> **WRITTEN REQUEST 1**:
According to the article on loading untrusted YAML in Perl, which problems does the article discuss?
> **WRITTEN REQUEST 2**:
In the article on loading untrusted YAML in Perl, update the portion between "Usually people deal" and "YAML::Syck and YAML::PP.", inclusive, so that "Website" becomes "web service".

Safely load untrusted YAML in Perl

Usually people deal with YAML files from trusted sources. But maybe you want to load input from a Website as YAML. This can lead to problems, and this article will talk about what you can do to make the loading safe.

The problems I'll talk about are loading objects, cyclic references and general parsing problems.

I will cover YAML.pm, YAML::Tiny, YAML::XS, YAML::Syck and YAML::PP.

Loading Objects

YAML can serialize objects, and here is a simple example of an object of the class 'Dice', which is an array of integers:

---
dice: !perl/array:Dice
  - 3
  - 6

# Supported by YAML::XS and YAML::Syck
another: !Dice
  - 3
  - 6

The resulting object is:

bless( [ 3, 6 ], 'Dice' )

Some modules allow disabling this feature, some don't, and some don't load objects at all.

> **MATERIAL**:
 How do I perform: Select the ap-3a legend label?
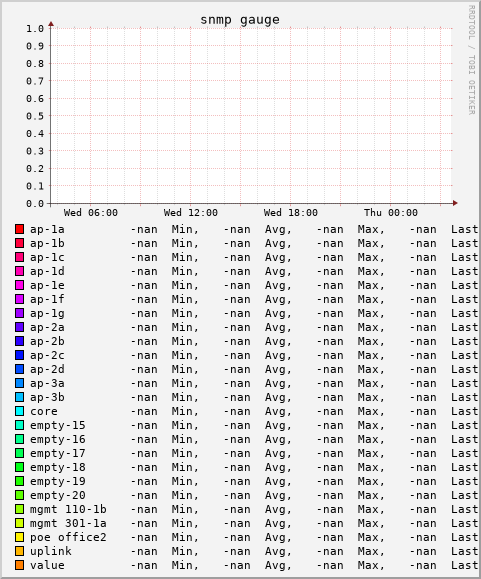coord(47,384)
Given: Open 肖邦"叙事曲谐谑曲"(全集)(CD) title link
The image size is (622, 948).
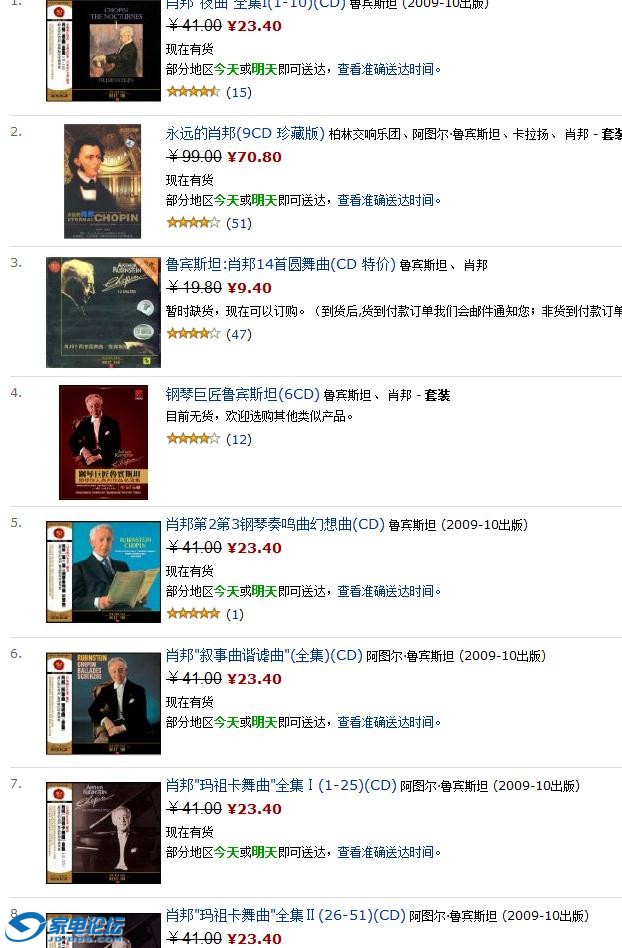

> **EXERCISE SOLUTION 1**:
Loading objects, cyclic references and general parsing problems.

> **EXERCISE SOLUTION 2**:
Usually people deal with YAML files from trusted sources. But maybe you want to load input from a web service as YAML. This can lead to problems, and this article will talk about what you can do to make the loading safe.

The problems I'll talk about are loading objects, cyclic references and general parsing problems.

I will cover YAML.pm, YAML::Tiny, YAML::XS, YAML::Syck and YAML::PP.